## [GIVEN PROBLEM]
Reproduce the items between the lines containing "Where should I" and "Action: tap(283, 445)", inclusive, renaming "polygon" to "rectangle" and leaving everything else unchanged. Omit the pictures from your answer.

## [RECORDS FOR THE TASK]
+ + + +
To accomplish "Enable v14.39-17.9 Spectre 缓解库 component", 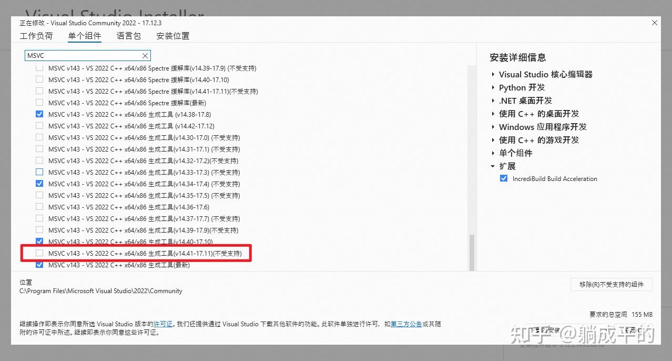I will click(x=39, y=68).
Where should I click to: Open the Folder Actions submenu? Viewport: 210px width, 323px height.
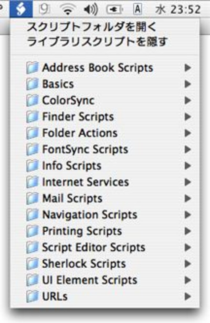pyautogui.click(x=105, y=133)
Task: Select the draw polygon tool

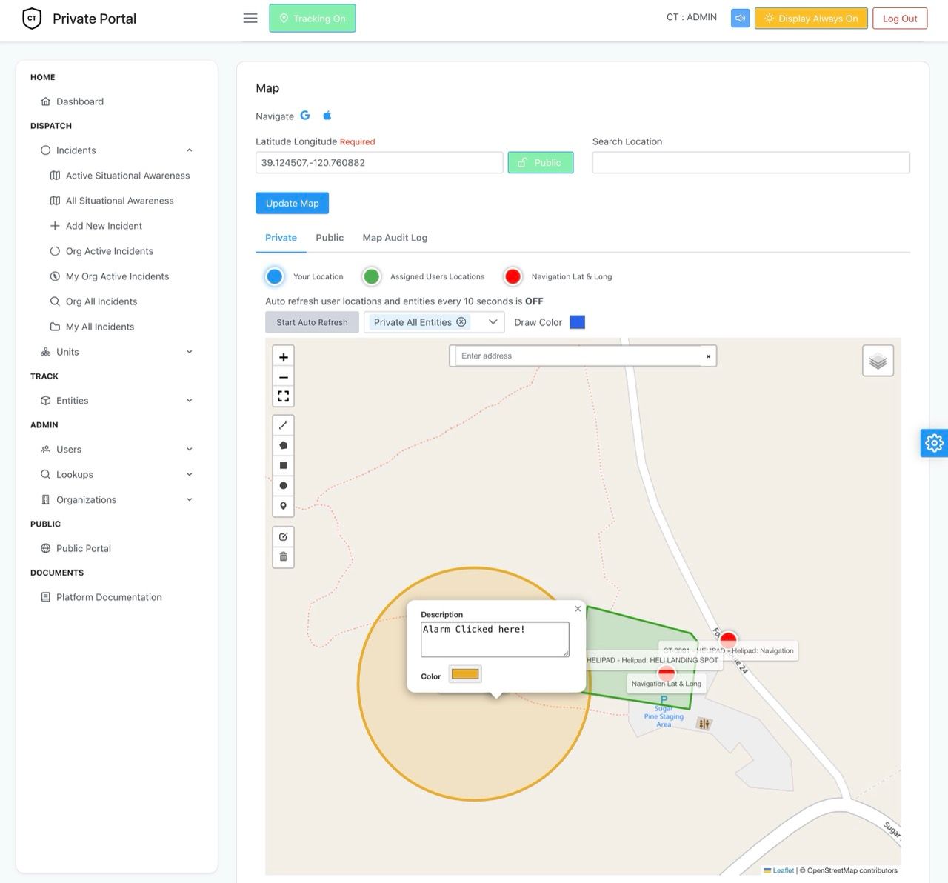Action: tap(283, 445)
+ + + +
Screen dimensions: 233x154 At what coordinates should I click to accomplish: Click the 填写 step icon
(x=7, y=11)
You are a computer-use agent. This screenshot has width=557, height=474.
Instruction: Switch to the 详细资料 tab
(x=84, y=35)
+ + + +
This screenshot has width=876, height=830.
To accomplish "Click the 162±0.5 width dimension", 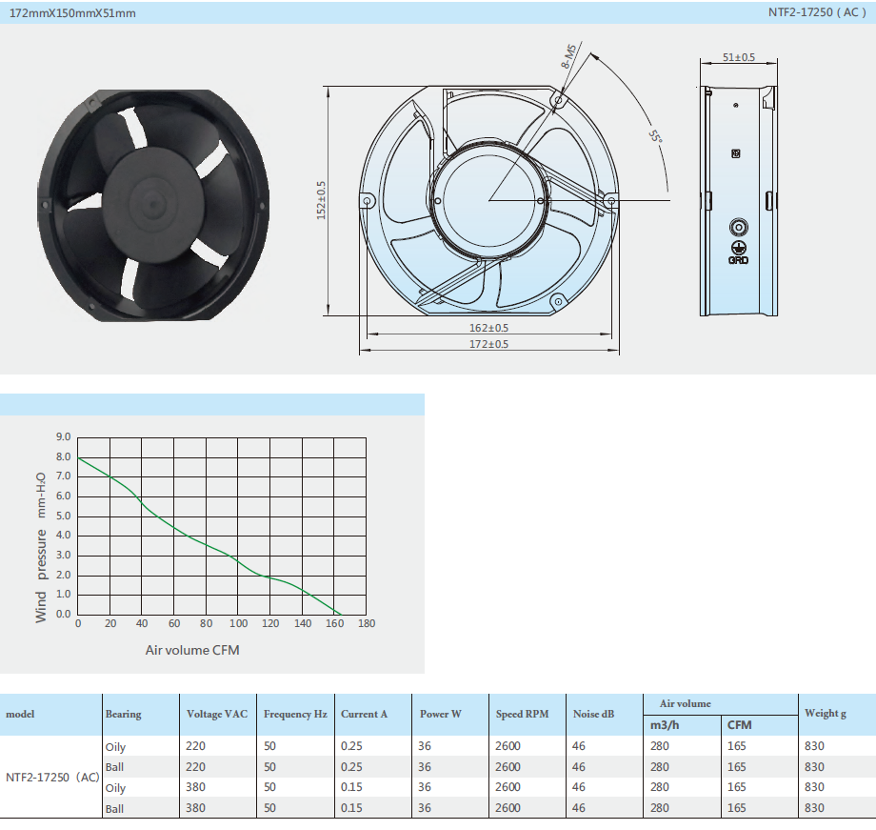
+ + + +
## [TASK RESPONSE]
Where should I click to: Open the Folder Actions submenu? Viewport: 210px width, 323px height.
pyautogui.click(x=105, y=133)
Task: Select the draw rectangle tool

Action: tap(283, 445)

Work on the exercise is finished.